Recent pop history has been notably light on the kind of epically-scaled rock anthems built for fist-pumping, arena-shaking singalongs that dominated the radio throughout the ’80s and ’90s. Portland duo Priory is singlehandedly reversing that trend with their song “Weekend,” which for the past month has been slowly gaining momentum on radio and seems destined to go onto even bigger things.

Brandon Rush and Kyle Sears met at shows around Portland, but the idea to collaborate musically didn’t come until Rush moved into a punk house that Sears was living in. “We just sat down for the first time with acoustic guitars and it was kind of instantaneous,” Sears says. “Literally I think the first time we sat down we wrote the foundations for like two songs.”

The partnership was promising enough that they soon quit their jobs in order to focus on music full-time, investing what money they had in gear—eventually enough to build their own studio—and relying on some of the traditional methods musicians have developed over the years to get by. According to Rush, “The whole friggin’ time it was Top Ramen, Kyle was giving blood and I was giving bass lessons on the side.”

Their breakout song happened almost by accident. “We were actually working on another track,” Sears says, “and Brandon was in the other room playing a [melody] line and we were like, stop! That line! And that’s that first intro, the bass synth sounding thing. Then we built it up together from there.”

What they ended up with is a song that combines the biggest, broadest elements of rock, pop, and EDM. Like recent landmark hits like MGMT’s “Kids” and Foster the People’s “Pumped Up Kicks” it’s both aesthetically ambitious and intensely accessible—while the diced-up samples and the lead guitar part that seems indebted to West African highlife music should appeal to hipsters who share Rush and Sears’ predilections for tattoos and retro eyewear, the hook on the chorus is easily strong enough to cross all demographic boundaries.

That populist aspect is part and parcel of the song’s message. Behind party-hardy lines like “Hell yeah I just got paid / It’s time to get this started,” there’s some serious political commentary occurring.

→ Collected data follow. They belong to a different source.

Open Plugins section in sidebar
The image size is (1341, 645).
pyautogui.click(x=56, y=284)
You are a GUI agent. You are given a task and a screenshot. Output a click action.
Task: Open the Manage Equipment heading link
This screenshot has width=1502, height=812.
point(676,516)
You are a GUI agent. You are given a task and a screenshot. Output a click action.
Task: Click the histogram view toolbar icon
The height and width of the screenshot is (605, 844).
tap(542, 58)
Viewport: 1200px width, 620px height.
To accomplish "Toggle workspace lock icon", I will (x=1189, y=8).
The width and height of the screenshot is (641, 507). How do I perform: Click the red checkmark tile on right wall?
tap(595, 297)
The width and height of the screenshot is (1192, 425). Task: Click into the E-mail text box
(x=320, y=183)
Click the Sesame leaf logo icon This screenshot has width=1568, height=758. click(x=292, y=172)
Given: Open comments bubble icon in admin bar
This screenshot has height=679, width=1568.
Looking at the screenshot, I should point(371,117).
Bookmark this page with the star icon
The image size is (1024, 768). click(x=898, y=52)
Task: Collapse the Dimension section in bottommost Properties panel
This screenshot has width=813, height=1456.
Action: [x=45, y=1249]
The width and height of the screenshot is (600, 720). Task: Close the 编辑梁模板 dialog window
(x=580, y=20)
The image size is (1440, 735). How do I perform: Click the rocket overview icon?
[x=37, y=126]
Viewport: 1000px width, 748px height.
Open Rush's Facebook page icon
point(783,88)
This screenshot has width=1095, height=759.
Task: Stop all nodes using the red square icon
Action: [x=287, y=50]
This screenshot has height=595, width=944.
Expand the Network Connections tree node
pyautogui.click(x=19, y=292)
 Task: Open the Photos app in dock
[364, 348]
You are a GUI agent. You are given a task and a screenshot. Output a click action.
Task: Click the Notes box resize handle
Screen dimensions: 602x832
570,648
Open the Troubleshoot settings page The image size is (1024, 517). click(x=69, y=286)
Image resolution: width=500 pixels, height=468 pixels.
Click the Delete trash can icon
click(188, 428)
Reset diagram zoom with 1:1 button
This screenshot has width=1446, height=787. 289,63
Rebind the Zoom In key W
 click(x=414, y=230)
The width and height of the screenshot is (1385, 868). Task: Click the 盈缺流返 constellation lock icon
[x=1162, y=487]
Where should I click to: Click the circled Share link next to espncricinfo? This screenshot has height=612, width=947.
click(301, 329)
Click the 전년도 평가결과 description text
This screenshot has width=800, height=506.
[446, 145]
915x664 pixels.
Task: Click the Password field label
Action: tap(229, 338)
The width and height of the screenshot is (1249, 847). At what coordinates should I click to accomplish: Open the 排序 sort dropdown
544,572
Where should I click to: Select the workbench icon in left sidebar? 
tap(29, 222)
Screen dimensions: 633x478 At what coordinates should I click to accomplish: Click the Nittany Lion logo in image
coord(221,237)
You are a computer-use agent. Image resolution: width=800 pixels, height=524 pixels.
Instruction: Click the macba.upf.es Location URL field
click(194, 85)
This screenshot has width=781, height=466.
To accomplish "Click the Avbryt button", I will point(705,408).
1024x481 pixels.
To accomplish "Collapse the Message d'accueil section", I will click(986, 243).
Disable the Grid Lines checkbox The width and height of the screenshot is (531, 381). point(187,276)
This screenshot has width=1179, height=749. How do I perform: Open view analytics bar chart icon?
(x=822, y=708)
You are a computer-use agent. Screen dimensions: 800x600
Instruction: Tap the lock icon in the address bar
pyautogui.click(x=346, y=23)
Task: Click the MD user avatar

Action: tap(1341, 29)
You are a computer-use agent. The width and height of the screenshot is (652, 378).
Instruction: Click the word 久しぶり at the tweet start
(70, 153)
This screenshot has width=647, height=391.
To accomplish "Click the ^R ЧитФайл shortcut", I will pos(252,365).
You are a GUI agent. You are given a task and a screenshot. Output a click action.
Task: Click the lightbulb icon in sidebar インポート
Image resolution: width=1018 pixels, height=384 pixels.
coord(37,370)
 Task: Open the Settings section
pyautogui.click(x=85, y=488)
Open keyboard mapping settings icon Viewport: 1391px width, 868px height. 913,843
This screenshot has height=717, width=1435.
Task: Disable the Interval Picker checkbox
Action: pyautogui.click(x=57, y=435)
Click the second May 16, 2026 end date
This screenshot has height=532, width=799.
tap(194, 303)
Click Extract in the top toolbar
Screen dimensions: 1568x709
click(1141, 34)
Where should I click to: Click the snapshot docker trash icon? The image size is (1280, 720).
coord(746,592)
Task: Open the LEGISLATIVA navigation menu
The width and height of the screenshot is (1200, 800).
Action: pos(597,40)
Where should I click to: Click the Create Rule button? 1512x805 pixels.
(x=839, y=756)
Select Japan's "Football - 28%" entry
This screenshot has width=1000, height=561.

“There’s a theme [on the album] about the marginalization of the middle class and how we can be repressed by our culture,” Rush explains. “I know that’s a little bit heavy for a song that comes across as just being this party on the weekend anthem. But I think it’s fun to have some sort of subversive context. The song’s about being marginalized and then, in turn, acting out. It’s what we do. It’s the way we can have a sense of control in our lives.”